> [Data]
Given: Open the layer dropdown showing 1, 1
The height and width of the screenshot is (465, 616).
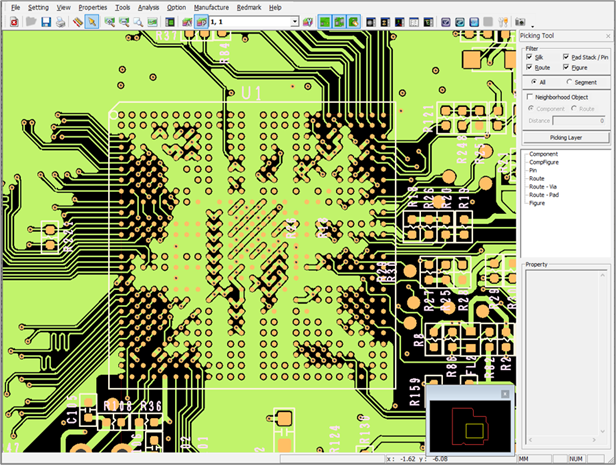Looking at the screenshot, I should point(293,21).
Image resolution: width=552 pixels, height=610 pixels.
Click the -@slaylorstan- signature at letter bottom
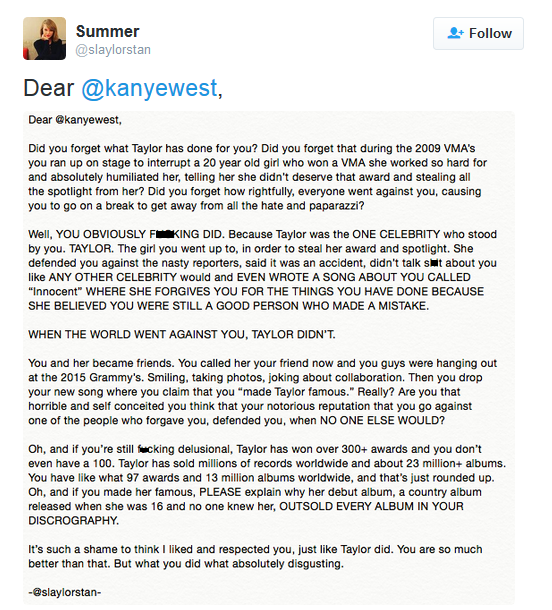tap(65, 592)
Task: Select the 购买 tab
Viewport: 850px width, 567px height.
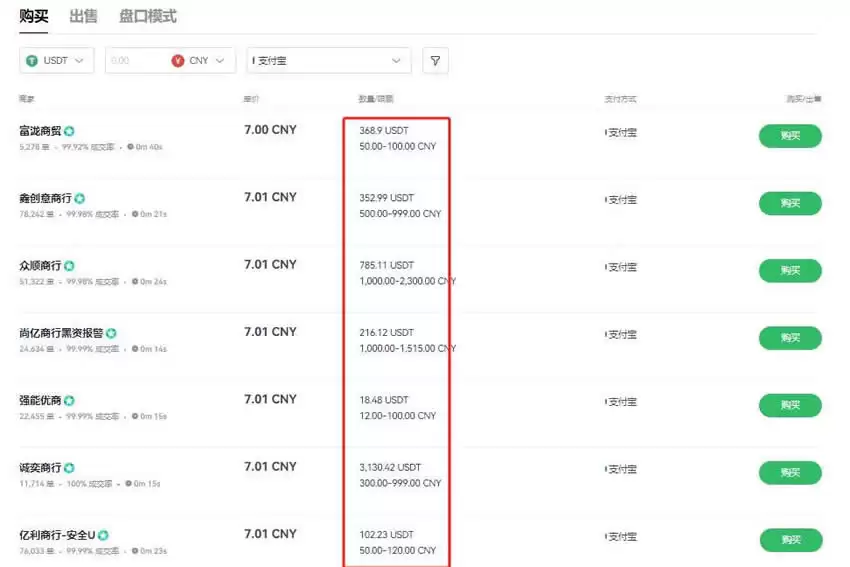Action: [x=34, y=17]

> [What you need to do] Print the listing word for word, but omit the pictures.

> [Task response]
Given: Open the layer dropdown showing 1, 1
The height and width of the screenshot is (465, 616).
Looking at the screenshot, I should point(293,21).
Image resolution: width=552 pixels, height=610 pixels.
Click the -@slaylorstan- signature at letter bottom
tap(65, 592)
Task: Select the 购买 tab
Viewport: 850px width, 567px height.
Action: [x=34, y=17]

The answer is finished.